Word for word, copy the line containing "Given: Open the Nostr ostrich icon link" and every line after it in the records below, leaving pictures out.
■ ■ ■
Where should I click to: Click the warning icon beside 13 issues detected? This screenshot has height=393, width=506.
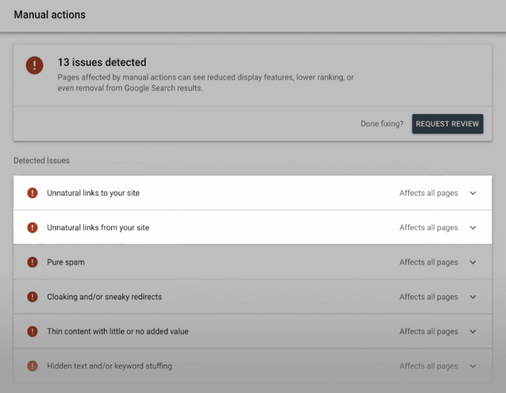pos(34,65)
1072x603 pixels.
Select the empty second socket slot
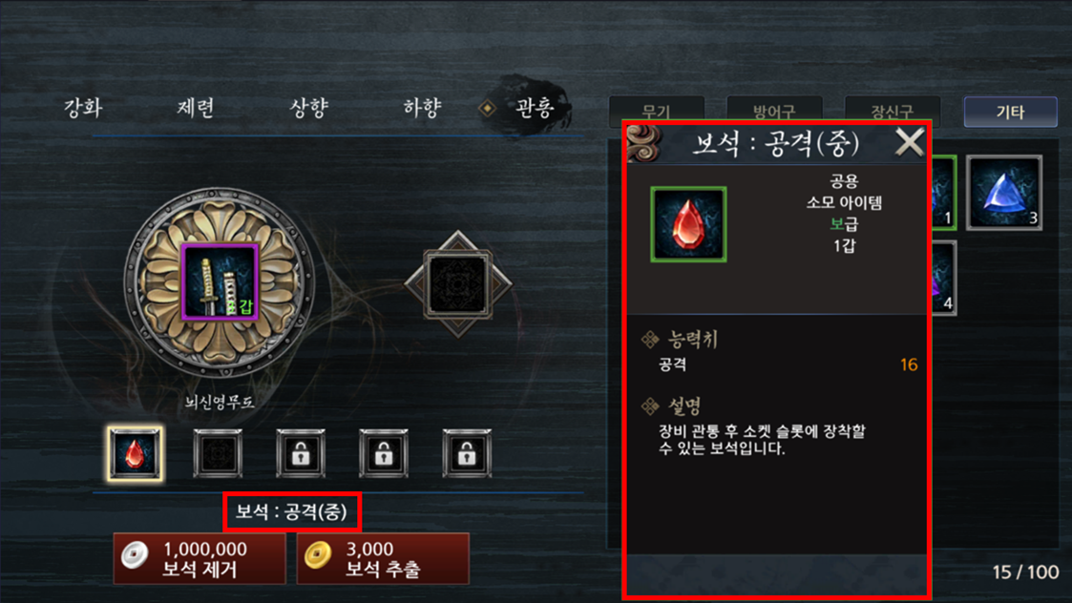[x=218, y=453]
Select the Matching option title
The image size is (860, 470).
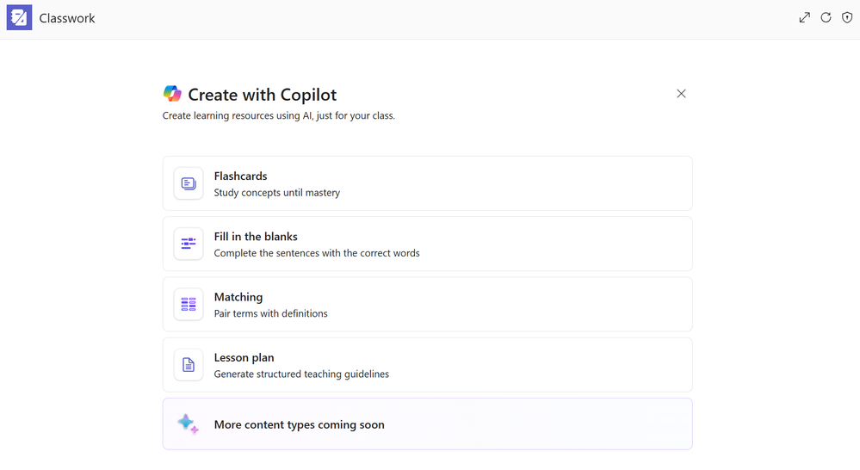238,297
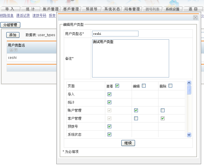This screenshot has width=204, height=165.
Task: Switch to the 账户管理 menu tab
Action: point(51,9)
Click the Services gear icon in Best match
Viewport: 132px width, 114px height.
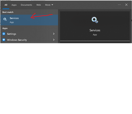click(x=5, y=19)
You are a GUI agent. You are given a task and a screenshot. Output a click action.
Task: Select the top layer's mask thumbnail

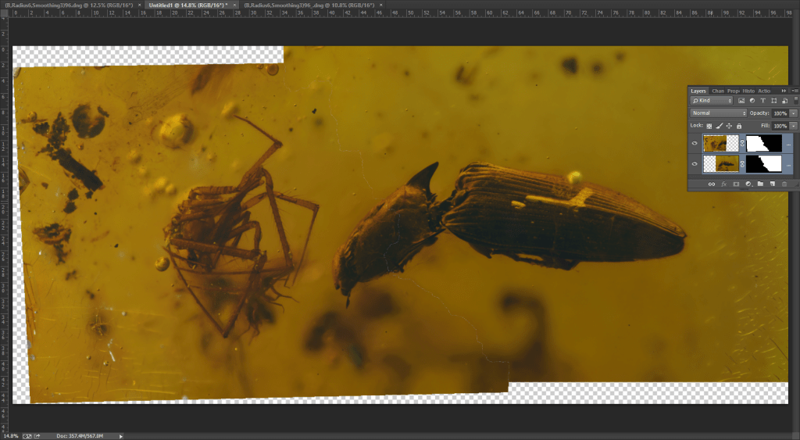[763, 144]
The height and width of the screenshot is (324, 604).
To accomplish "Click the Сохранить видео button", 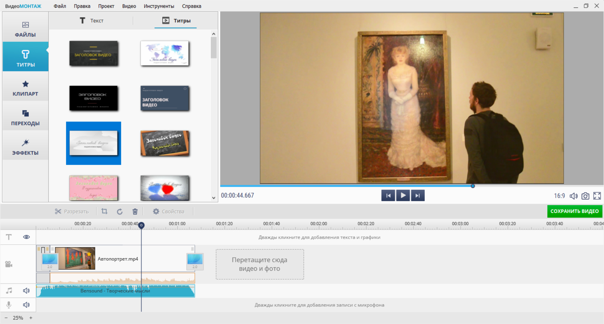I will tap(574, 211).
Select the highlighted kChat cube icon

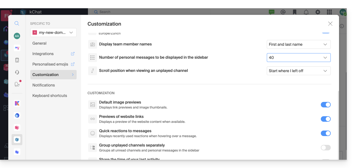(17, 140)
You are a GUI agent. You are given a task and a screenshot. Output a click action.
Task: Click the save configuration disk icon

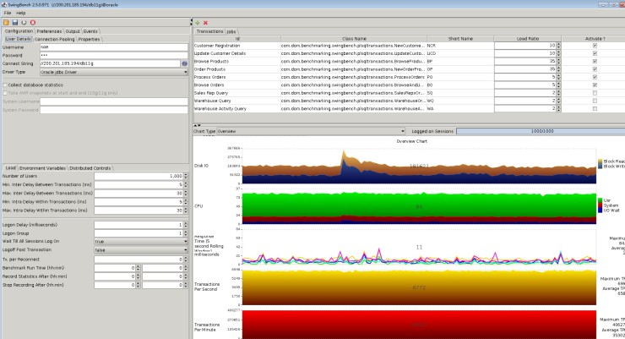(14, 22)
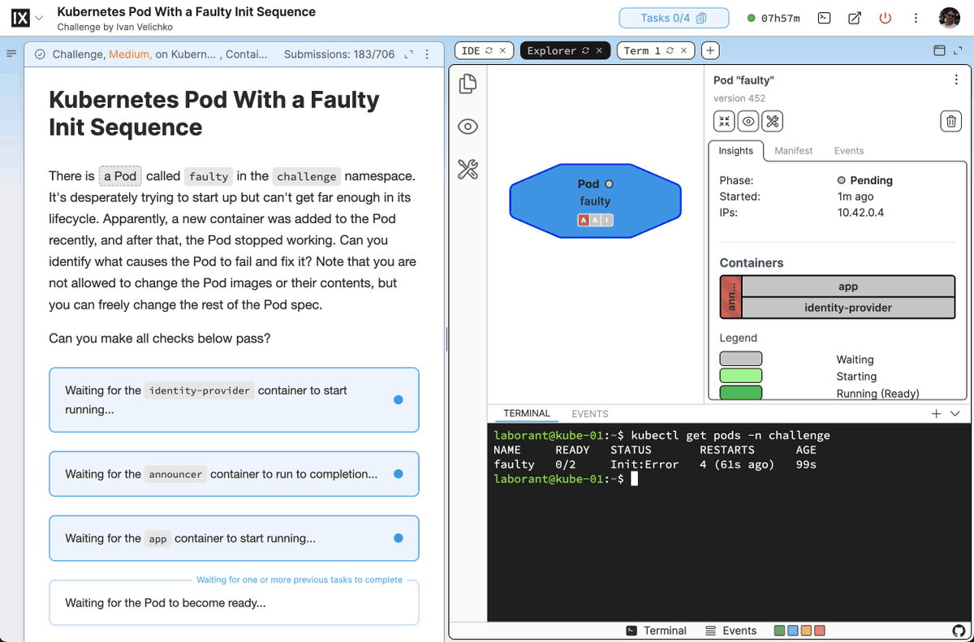The width and height of the screenshot is (974, 642).
Task: Delete the Pod using the trash icon
Action: (950, 121)
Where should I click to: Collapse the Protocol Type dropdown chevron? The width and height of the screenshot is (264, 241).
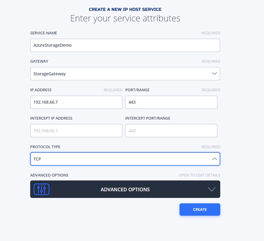(214, 159)

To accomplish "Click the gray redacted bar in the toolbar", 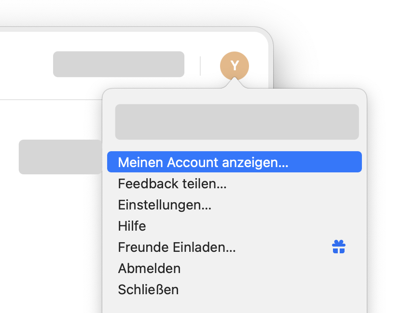I will [x=119, y=64].
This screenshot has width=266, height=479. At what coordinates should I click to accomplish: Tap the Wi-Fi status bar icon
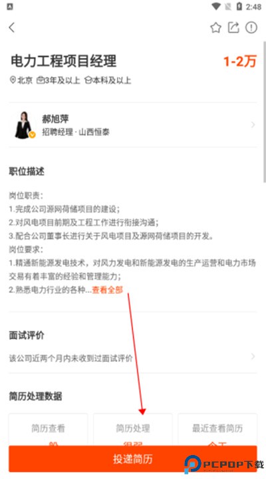217,7
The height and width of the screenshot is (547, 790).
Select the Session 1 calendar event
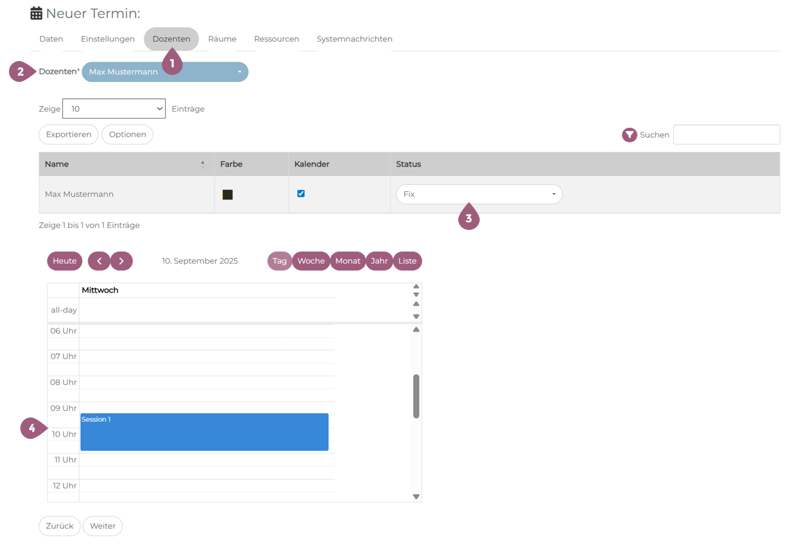(204, 432)
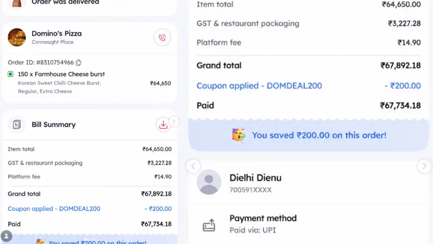The width and height of the screenshot is (433, 244).
Task: Click the You saved ₹200.00 banner
Action: pyautogui.click(x=309, y=136)
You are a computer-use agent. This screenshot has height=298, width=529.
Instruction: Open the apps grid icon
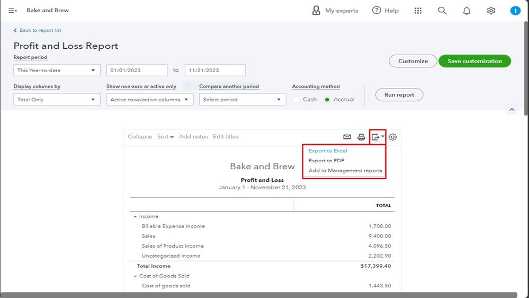tap(418, 11)
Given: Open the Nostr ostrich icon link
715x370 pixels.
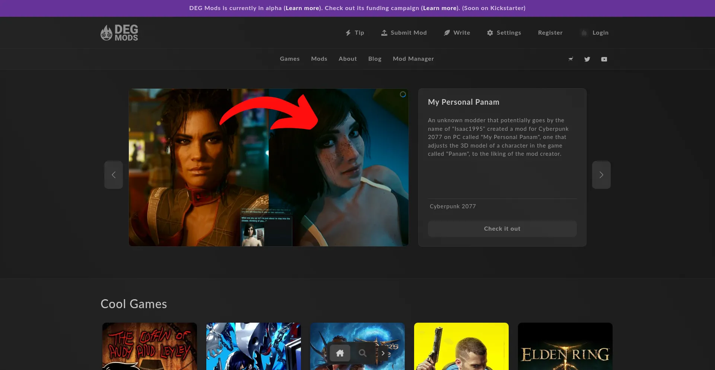Looking at the screenshot, I should coord(571,59).
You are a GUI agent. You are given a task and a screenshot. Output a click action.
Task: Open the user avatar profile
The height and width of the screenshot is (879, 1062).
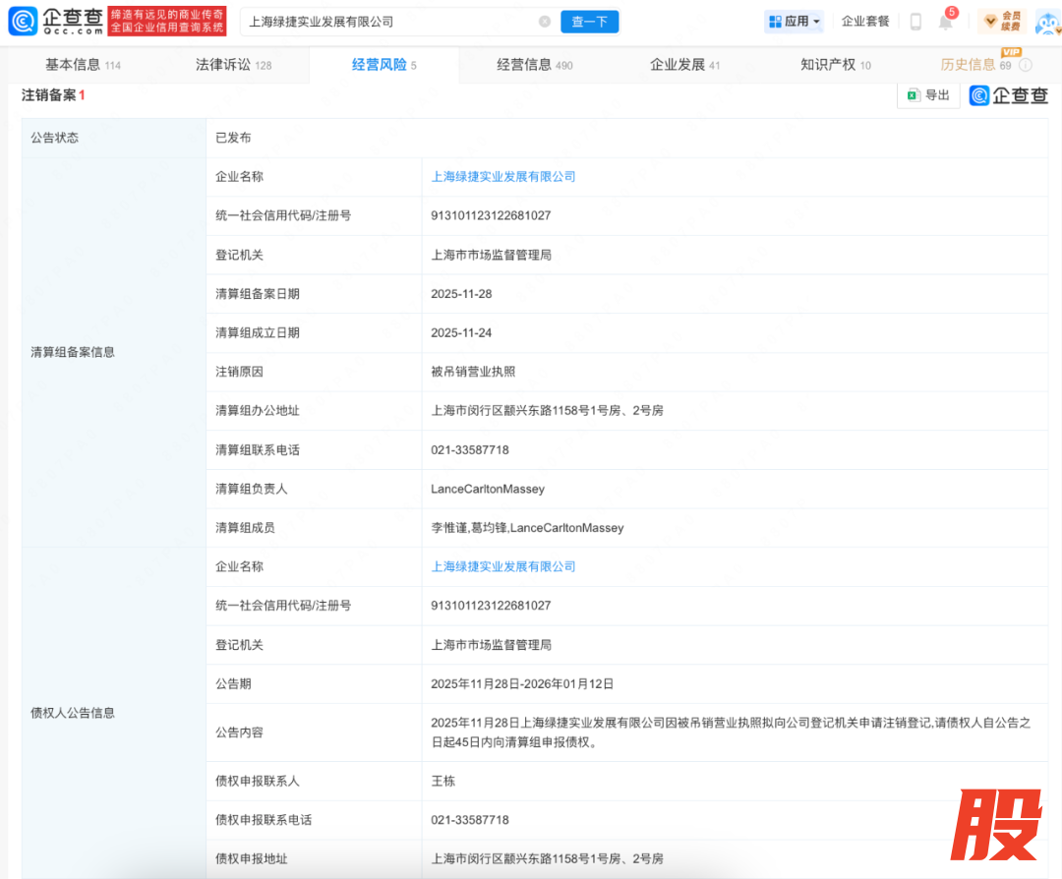1046,21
■ ■ ■
Finished task:
Given: Open the Nostr ostrich icon link
715x370 pixels.
Looking at the screenshot, I should coord(571,59).
You are a GUI agent. You are given a task and a screenshot. Output a click action.
Task: Open the user avatar profile
The height and width of the screenshot is (879, 1062).
1046,21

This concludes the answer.